Shed a tear for American children; many of them only wish they could.
The prevalence of dry eye in children has increased sharply since before the COVID-19 pandemic, with increasing screen time and decreasing sleep time, new research showed.
The analysis of children aged 5-18 years seen at a single eye clinic in California found nearly 40% met the diagnostic criteria for dry eye — a 42% increase since before the pandemic, the researchers reported. The biggest risk factors: more screen time and less sleep.
“Prolonged screen exposure — more than 4 hours a day — was associated with a 3.7-fold higher risk” for dry eye disease, “whereas adequate sleep — more than 7 hours — markedly reduced that risk,” said Rahul Bhola, MD, MBA, chief of Ophthalmology at Children’s Hospital of Orange County in Orange, California.
Bhola reported results of the cross-sectional analysis of 1320 pediatric patients at American Academy of Ophthalmology (AAO) 2025 Annual Meeting.
The patients were seen consecutively between September 2024 and February 2025 at Bhola’s group’s tertiary care pediatric ophthalmology clinic.
To evaluate dry eye symptoms, Bhola and his colleagues used the standardized Ocular Surface Disease Index questionnaires and evaluated tear film breakup time and Schirmer test, which uses filter paper strips placed on the lower lid to measure the quality of tear production. Information on the participants’ device use was gathered through surveys completed by their parents. The analysis controlled for age, sex, and environmental factors.
The highest prevalence of dry eye was seen in children aged 5-9 years, Bhola said, “suggesting that early and sustained digital exposure may disrupt normal ocular surface development and blink dynamics.”
The probability of dry eye disease was greatest in children who had an average sleep time of < 6 hours and screen time of > 3 hours a day, the study showed. According to the American Academy of Pediatrics, US children aged 8-18 years spend an average of 7.5 hours per day watching screens, including phones, computers, tablets, and television.

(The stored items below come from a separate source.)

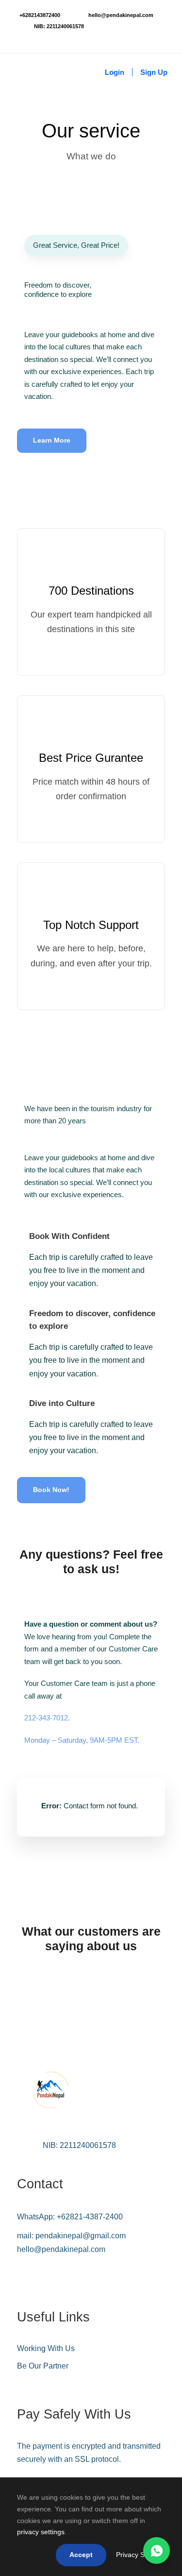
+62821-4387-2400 (90, 2217)
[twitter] (46, 37)
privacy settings (41, 2532)
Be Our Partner (42, 2366)
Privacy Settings (140, 2555)
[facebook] (17, 37)
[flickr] (31, 37)
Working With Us (46, 2348)
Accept (81, 2555)
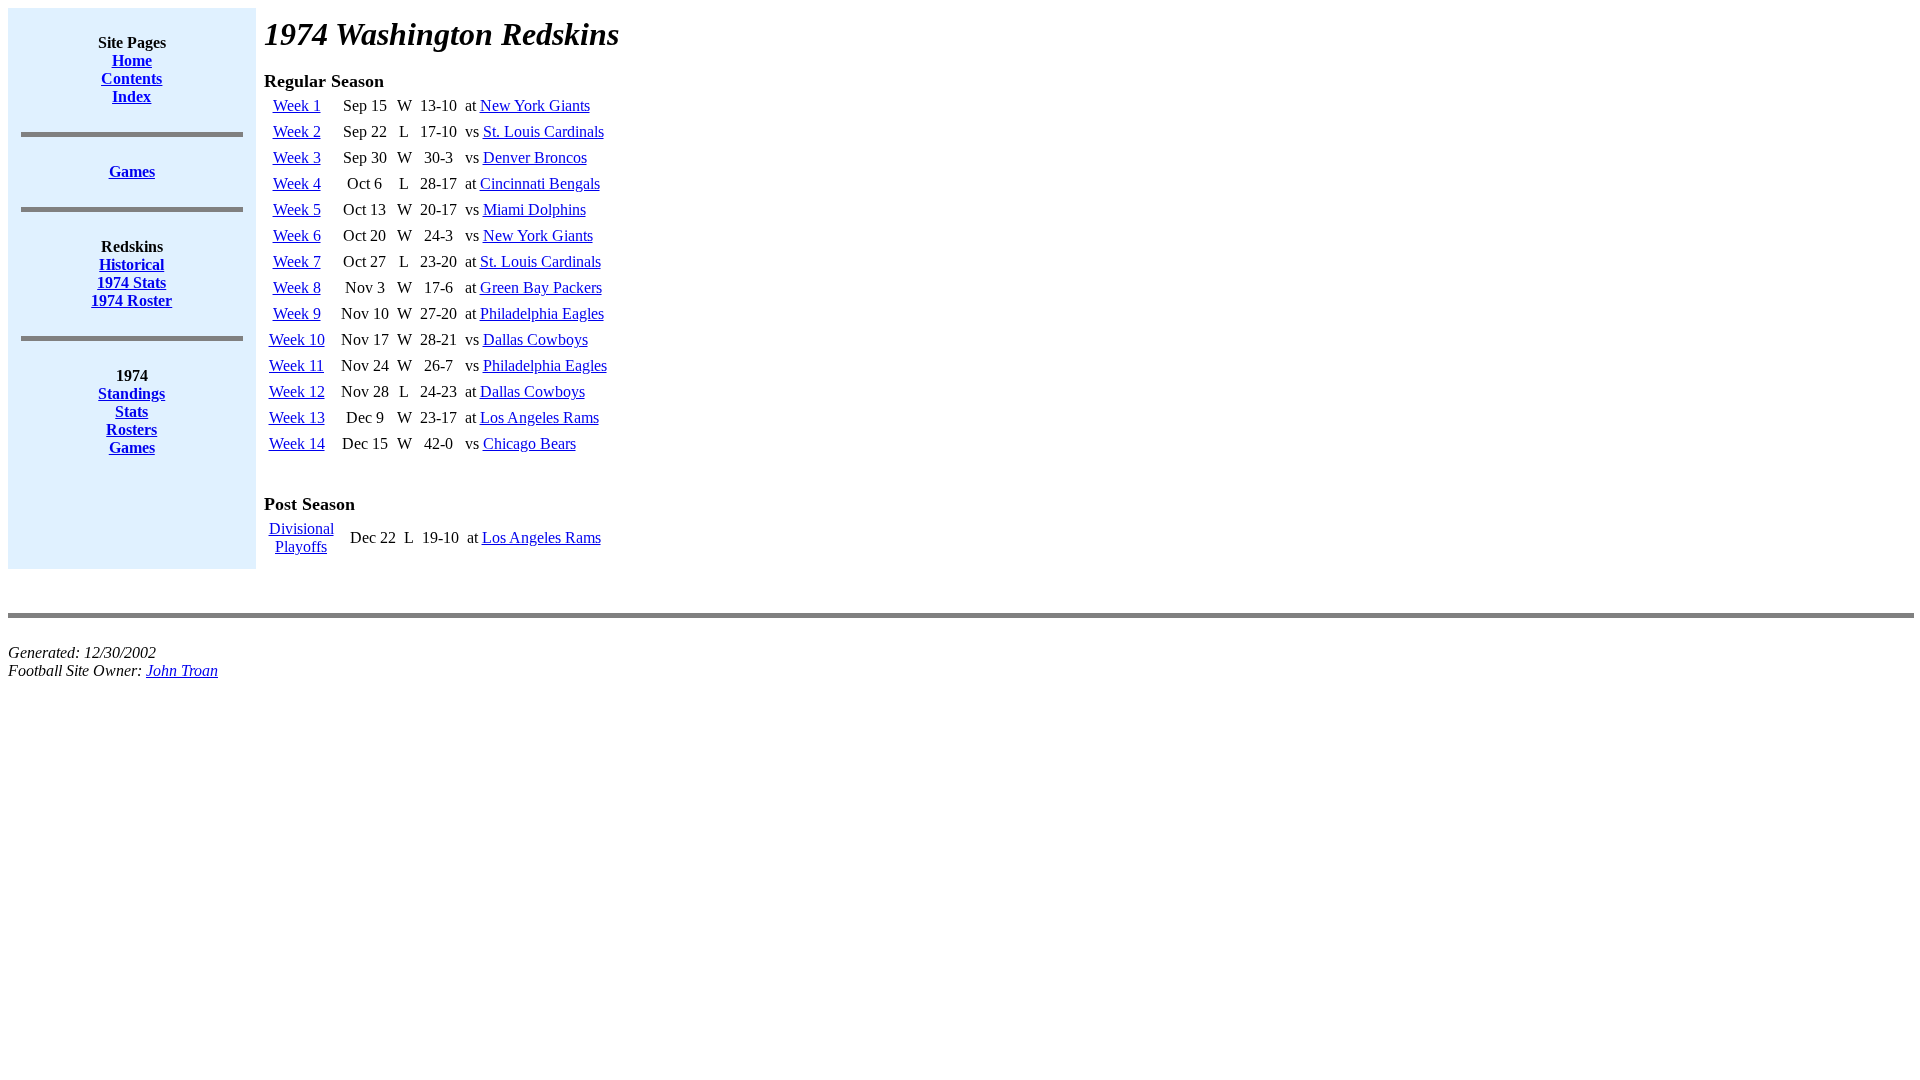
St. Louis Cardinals (543, 131)
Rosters (131, 429)
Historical (131, 264)
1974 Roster (131, 300)
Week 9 (297, 313)
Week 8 (297, 287)
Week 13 (297, 417)
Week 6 (297, 235)
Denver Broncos (535, 157)
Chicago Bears (529, 443)
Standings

Younger children often have lower blink rates, immature tear-film stability and less awareness of visual fatigue, all of which heighten their susceptibility to dry eye disease. “This underscores the need for early preventive education on digital hygiene even in primary school years,” Bhola added.
Dry Eye Consequences in Children
Dry eye disease in young patients can have serious long-term consequences, Bhola said.
“While pediatric dry eye disease is often underrecognized, it can lead to chronic ocular surface inflammation, blurred vision, eye rubbing, and academic performance issues due to visual discomfort,” he said. If untreated, long-term dry eye disease can lead to damage of the corneal epithelium and increase the risk for progression of myopia and ocular surface disease in adulthood, he said.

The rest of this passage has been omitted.